Chapter 2. Brownian Motion

Abstract
Brownian movement is the name given to the irregular movement of pollen, suspended in water, observed by the botanist Robert Brown in 1828. This random movement, now attributed to the buffeting of the pollen by water molecules, results in a dispersal or diffusion of the pollen in the water. The range of application of Brownian motion as defined here goes far beyond a study of microscopic particles in suspension and includes modeling of stock prices, of thermal noise in electrical circuits, of certain limiting behavior in queueing and inventory systems, and of random perturbations in a variety of other physical, biological, economic, and management systems. Furthermore, integration with respect to Brownian motion, developed in Chapter 3, gives us a unifying representation for a large class of martingales and diffusion processes.
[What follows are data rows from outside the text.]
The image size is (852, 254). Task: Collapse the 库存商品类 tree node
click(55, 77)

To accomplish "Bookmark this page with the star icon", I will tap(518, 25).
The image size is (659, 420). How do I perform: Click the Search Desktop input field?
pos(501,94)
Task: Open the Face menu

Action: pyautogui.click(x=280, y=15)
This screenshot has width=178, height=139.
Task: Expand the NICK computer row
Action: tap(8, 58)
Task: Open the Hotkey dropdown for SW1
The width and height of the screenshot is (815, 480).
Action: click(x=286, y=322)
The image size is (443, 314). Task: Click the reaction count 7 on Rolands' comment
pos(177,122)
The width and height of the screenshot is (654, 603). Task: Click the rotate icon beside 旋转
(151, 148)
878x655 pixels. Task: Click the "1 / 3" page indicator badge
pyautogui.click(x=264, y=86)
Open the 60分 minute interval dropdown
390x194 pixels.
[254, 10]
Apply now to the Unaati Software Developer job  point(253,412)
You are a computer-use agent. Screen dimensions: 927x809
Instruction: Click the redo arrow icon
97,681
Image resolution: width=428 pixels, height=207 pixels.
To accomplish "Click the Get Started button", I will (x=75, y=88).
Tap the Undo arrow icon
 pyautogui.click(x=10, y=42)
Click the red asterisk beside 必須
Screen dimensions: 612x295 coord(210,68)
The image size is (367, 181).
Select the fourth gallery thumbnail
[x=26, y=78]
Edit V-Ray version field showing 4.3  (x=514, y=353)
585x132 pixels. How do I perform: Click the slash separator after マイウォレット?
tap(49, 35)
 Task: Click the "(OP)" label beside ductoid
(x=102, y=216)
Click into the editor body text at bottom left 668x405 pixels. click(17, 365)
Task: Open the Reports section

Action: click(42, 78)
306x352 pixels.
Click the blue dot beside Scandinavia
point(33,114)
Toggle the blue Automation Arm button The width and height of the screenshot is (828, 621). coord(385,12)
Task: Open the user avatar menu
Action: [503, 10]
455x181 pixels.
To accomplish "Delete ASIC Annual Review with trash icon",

Diffusion processes represented this way exhibit a rich connection with the theory of partial differential equations (Chapter 4 and Section 5.7). In particular, to each such process there corresponds a second-order parabolic equation which governs the transition probabilities of the process.
Ioannis Karatzas, Steven E. Shreve

Chapter 3. Stochastic Integration

Abstract
A tremendous range of problems in the natural, social, and biological sciences came under the dominion of the theory of functions of a real variable when Newton and Leibniz invented the calculus. The primary components of this invention were the use of differentiation to describe rates of change, the use of integration to pass to the limit in approximating sums, and the fundamental theorem of calculus, which relates the two concepts and thereby makes the latter amenable to computation. All of this gave rise to the concept of ordinary differential equations, and it is the application of these equations to the modeling of real-world phenomena which reveals much of the power of calculus.
Ioannis Karatzas, Steven E. Shreve

Chapter 4. Brownian Motion and Partial Differential Equations

Abstract
There is a rich interplay between probability theory and analysis, the study of which goes back at least to Kolmogorov (1931). It is not possible in a few sections to develop this subject systematically; we instead confine our attention to a few illustrative cases of this interplay. Recent monographs on this subject are those of Doob (1984) and Durrett (1984).
Ioannis Karatzas, Steven E. Shreve

Chapter 5. Stochastic Differential Equations

Abstract
We explore in this chapter questions of existence and uniqueness for solutions to stochastic differential equations and offer a study of their properties. This endeavor is really a study of diffusion processes. Loosely speaking, the term diffusion is attributed to a Markov process which has continuous sample paths and can be characterized in terms of its infinitesimal generator.
Ioannis Karatzas, Steven E. Shreve

Chapter 6. P. Lévy’s Theory of Brownian Local Time

Abstract
This chapter is an in-depth study of the Brownian local time first encountered in Section 3.6. Our approach to this subject is motivated by the desire to perform computations. This is manifested by the inclusion of the conditional Laplace transform formulas of D. Williams (Subsections 6.3.B, 6.4.C), the derivation of the joint density of Brownian motion, its local time at the origin and its occupation time of the positive half-line (Subsection 6.3.C), and the computation of the transition density for Brownian motion with two-valued drift (Section 6.5). This last computation arises in the problem of controlling the drift of a Brownian motion, within prescribed bounds, so as to keep the controlled process near the origin.